**Available data:**

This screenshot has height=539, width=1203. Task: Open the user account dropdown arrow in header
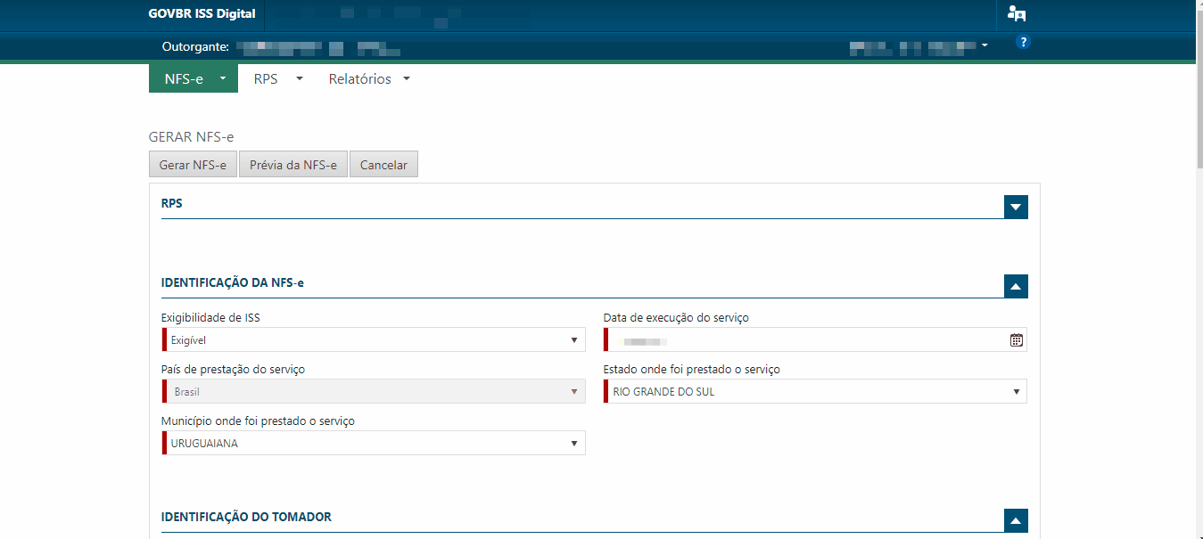[x=985, y=45]
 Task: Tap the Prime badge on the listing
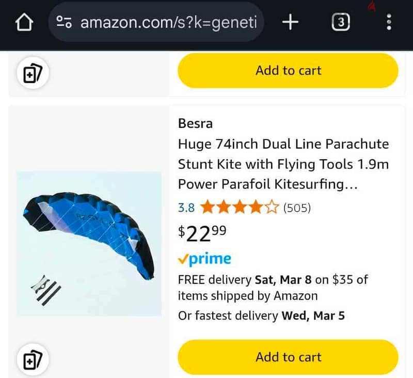pos(205,258)
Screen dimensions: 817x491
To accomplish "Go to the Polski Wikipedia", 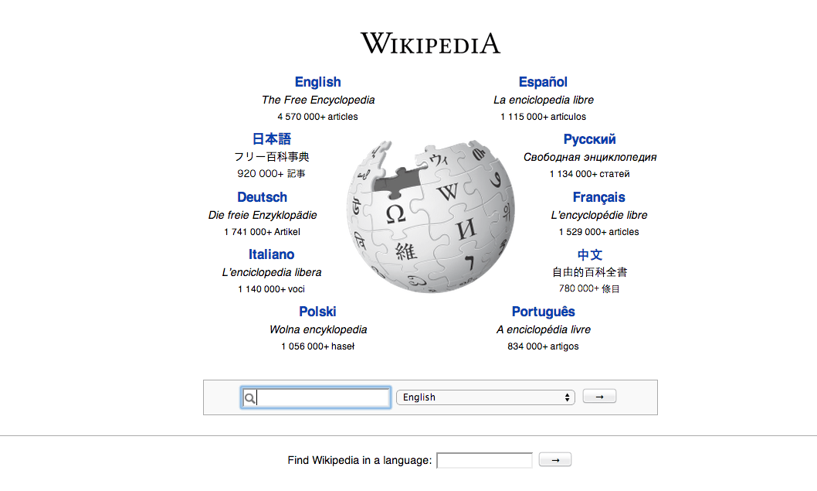I will tap(317, 312).
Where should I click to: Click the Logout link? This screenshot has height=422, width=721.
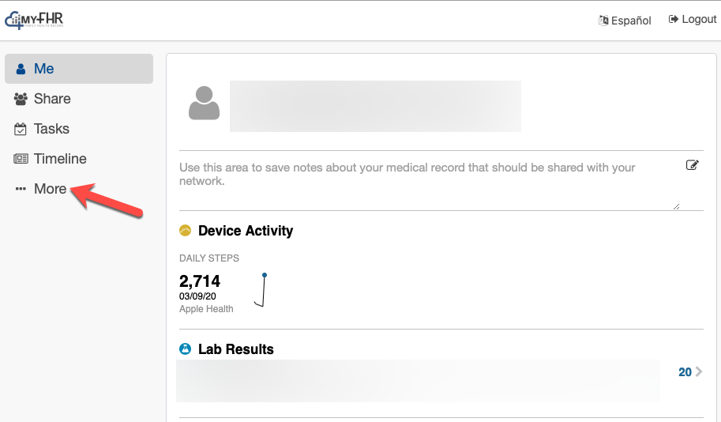pos(699,19)
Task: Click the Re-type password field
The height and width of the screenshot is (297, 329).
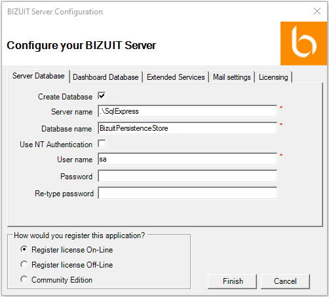Action: click(x=187, y=193)
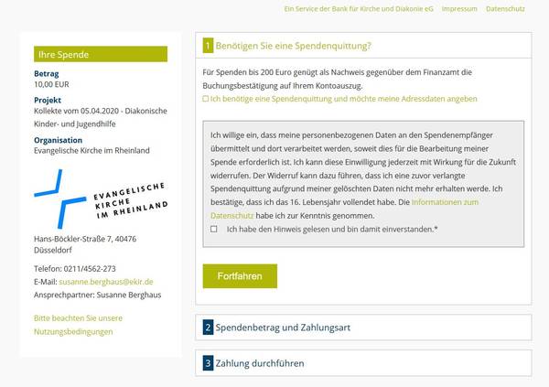The image size is (549, 387).
Task: Open Impressum in the top navigation
Action: pos(459,8)
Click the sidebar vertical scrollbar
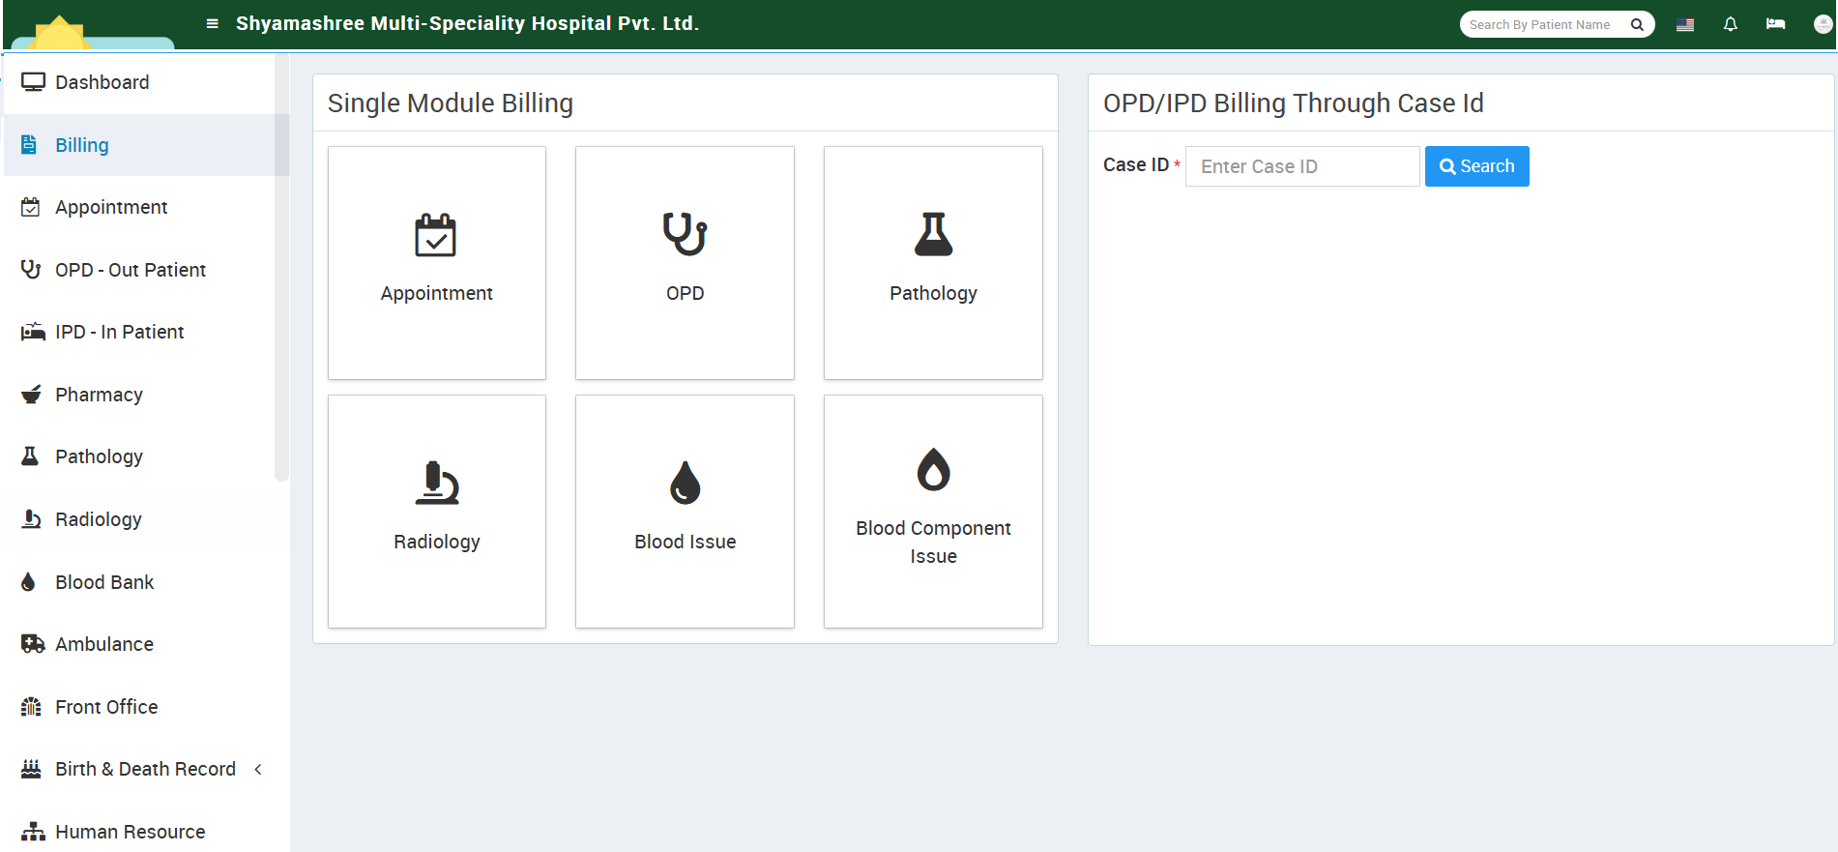 point(281,290)
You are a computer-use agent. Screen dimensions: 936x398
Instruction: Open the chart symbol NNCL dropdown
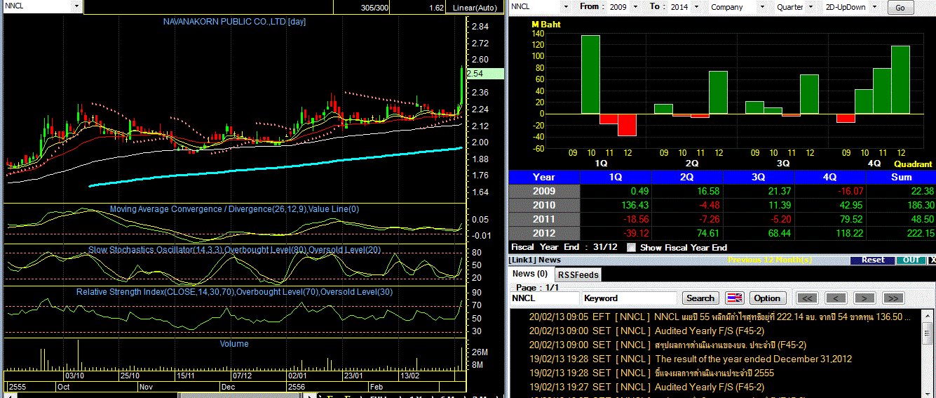pyautogui.click(x=41, y=6)
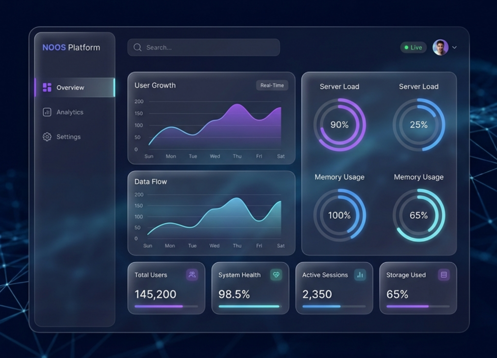
Task: Click the System Health heart icon
Action: (276, 275)
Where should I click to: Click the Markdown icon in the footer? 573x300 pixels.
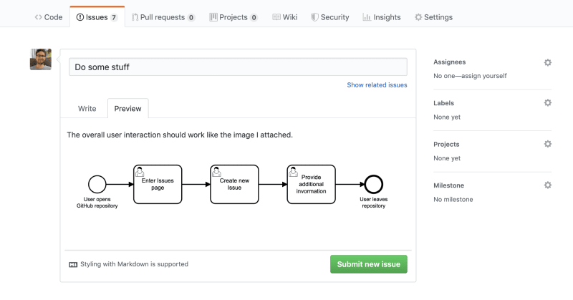coord(73,264)
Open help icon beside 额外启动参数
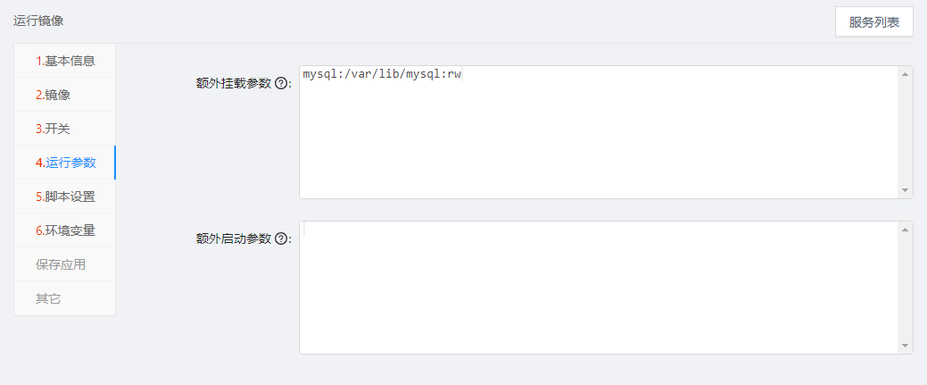 tap(281, 239)

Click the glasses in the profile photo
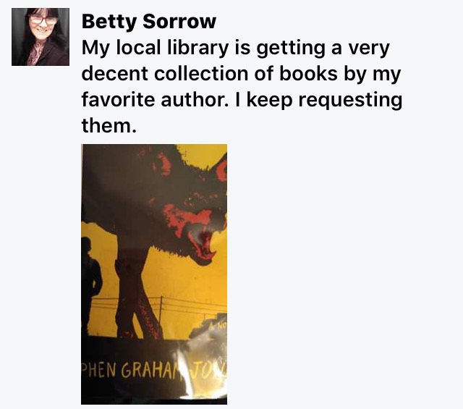(x=43, y=20)
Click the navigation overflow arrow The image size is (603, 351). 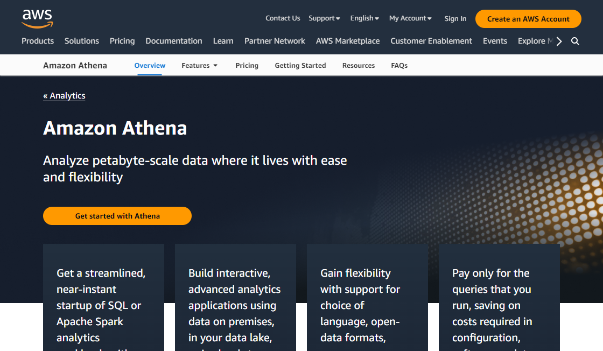pyautogui.click(x=559, y=40)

**Task goal:**
Your answer should be a single number: how many lines of the material above include "dimensions".

**Solution for this task:**
2